Pre-proposal: column tags

I would like to be able to tag specific columns and have access to the metadata about them, perhaps only for dbt docs at first but I can see this being useful for automated features as well, much like sources and models tags are already useful.

My main use case is to tag PII data. It would be nice to be able to e.g. mark certain columns to be automatically hashed, or generate a warning, or something along those lines. Or even just surface them in documentation. I could see a PII tag acting something like Perl’s taint mode, and any column derived from PII data is tainted with PII unless specifically scrubbed (perhaps via macro call). Then I could get a list of columns that have been PII tagged, and warnings about untagged PII-tainted columns.

Other potential use cases: team ownership of columns in large orgs. Provide hints and metadata for other data governance requirements (e.g. finance, sox compliance).

I’m making this as a pre-proposal because my thoughts are very preliminary and I am vague on implementation requirements, and would love to solicit the community’s feedback.

2 Likes

Great idea.

I can see an additional use case. Run a certain test on all columns with the same tag. E.g. if there are a lot of lat/long datatypes in a data warehouse, and we have a custom test coded which checks that latitude is always between -90 and 90. You could then say “run this test on all columns which are tagged as ‘latitude’ and run this other test on all columns which are tagged as ‘longitude’”.

Also enables quickly creating and identifying data domains which can be very helpful in a larger data warehouse.

This would be nice for flagging data according to whatever security / sensitivity system you have in place. We do Green, Yellow, Orange, Red data and adding that to the schema.yml would allow for custom reporting.

  - name: sfdc_account
    description: base model for SFDC Accounts
    columns:
      - name: account_id
        tags:
          - green
        tests:
          - not_null
          - unique
      - name: account_name
        tags:
          - orange
          - pii
        tests:
          - not_null

Some validation on tags at a high level would be nice (i.e. specifying what are the available set of tags so that errors aren’t made).

1 Like

Cool proposal @mplovepop! I like your ideas here too @tmurphy and @josh :slight_smile:

See also this relevant issue about tagging tests: https://github.com/fishtown-analytics/dbt/issues/1586

It sounds like column-level tags will be useful for:

  1. selecting column-level tests on models
  2. describing / documenting columns

You can presently select models and tests with the --models tag:{tag name} syntax. Do you think dbt should distinguish between column-level tags and model-level tags? Or should they all just be “tags”?
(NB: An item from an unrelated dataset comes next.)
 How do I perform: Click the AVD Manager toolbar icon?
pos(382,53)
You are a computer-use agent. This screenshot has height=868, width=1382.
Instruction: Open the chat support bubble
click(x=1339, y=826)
I’m not sure how compelling it would be to run every model that contains a column with a certain tag, eg: dbt run --models column-tag:pii. Maybe the column-level tags should “bubble up” to the model that contains the tags? So, if a column contains a pii tag, then that whole model is considered to have the pii tag. I don’t think it has to work that way, but it’s kind of an interesting idea!

Are there any other use cases y’all are thinking about here?